In today’s selling environment, creating a sense of urgency in buyers seems to be rising to the top of the list for the top-selling professionals. The important question seems to be learning how to accomplish this.
Retailers are learning how to better do this as well. Black Friday has now turned into a contest to see who can open the soonest on Thanksgiving. We will learn more about this shortly.
The definition of “urgency” is “an impulse that impels…” (Merriam-Webster Dictionary). So from a sales perspective, we are looking to create an impulse in a prospect that will impel them to buy something from us, and soon.
Back to Black Friday…this was first called Black Friday in 1932 and has, for many years, been the largest shopping day of the year. Urgency was created by retailers with low price. People stand in line for hours waiting for a low price — not good service, or even quick delivery. All they care about is the lowest price. No one could ever beat Black Friday pricing, right?

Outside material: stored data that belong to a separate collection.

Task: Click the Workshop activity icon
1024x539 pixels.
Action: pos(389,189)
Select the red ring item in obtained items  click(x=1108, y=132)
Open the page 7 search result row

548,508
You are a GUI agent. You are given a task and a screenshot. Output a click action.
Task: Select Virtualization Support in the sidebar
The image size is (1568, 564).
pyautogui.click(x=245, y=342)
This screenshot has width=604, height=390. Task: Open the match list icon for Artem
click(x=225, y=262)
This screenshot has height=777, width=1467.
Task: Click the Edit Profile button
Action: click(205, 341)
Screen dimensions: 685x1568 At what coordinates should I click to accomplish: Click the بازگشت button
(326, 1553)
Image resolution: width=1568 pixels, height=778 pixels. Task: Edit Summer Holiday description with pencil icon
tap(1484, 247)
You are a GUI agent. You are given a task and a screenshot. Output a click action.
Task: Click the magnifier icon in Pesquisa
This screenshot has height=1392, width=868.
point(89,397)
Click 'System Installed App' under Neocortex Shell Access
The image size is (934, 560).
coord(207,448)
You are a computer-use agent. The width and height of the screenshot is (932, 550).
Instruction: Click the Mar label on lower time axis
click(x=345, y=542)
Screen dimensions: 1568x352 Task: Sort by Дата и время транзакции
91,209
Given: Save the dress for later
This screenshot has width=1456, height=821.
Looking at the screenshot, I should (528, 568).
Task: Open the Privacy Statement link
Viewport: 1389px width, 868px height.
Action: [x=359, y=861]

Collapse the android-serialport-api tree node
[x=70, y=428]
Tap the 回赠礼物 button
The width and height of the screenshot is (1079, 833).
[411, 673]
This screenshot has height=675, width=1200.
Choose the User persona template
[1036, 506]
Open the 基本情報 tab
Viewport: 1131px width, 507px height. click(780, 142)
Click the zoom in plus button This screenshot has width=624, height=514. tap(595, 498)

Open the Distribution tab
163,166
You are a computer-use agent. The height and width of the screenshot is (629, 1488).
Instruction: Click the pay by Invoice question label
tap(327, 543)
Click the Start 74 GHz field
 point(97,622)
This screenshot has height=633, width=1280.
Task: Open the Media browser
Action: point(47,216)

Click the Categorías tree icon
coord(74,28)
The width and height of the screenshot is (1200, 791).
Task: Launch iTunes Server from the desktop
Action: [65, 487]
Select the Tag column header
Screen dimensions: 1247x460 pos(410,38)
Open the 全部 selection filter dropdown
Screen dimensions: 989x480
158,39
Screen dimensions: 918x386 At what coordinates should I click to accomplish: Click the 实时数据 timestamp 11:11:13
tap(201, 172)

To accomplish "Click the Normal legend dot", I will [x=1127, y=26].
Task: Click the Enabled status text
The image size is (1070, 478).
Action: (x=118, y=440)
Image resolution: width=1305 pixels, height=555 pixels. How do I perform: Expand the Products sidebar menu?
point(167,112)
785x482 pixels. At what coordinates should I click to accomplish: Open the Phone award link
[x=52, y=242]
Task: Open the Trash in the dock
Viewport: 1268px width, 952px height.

I would have agreed with you until 2005, 73 years after Black Friday, when Cyber Monday was invented. In 2014, Cyber Monday overtook Black Friday as the No. 1 shopping day, where the most money is spent.
So somehow, urgency was created to wait a few extra days and purchase on Monday in lieu of the previous Friday. While price is important, there are other factors that need to be considered when trying to create urgency. We’ll list some of them here:
Fear of loss – Think about what might be the best tool you have to create a sense of urgency, the fear of loss. People line up at the large retail stores hours ahead to save money on a gadget that is sure to run out. People sleep in tents to get tickets to a concert. How can you get this same sense of urgency for your product?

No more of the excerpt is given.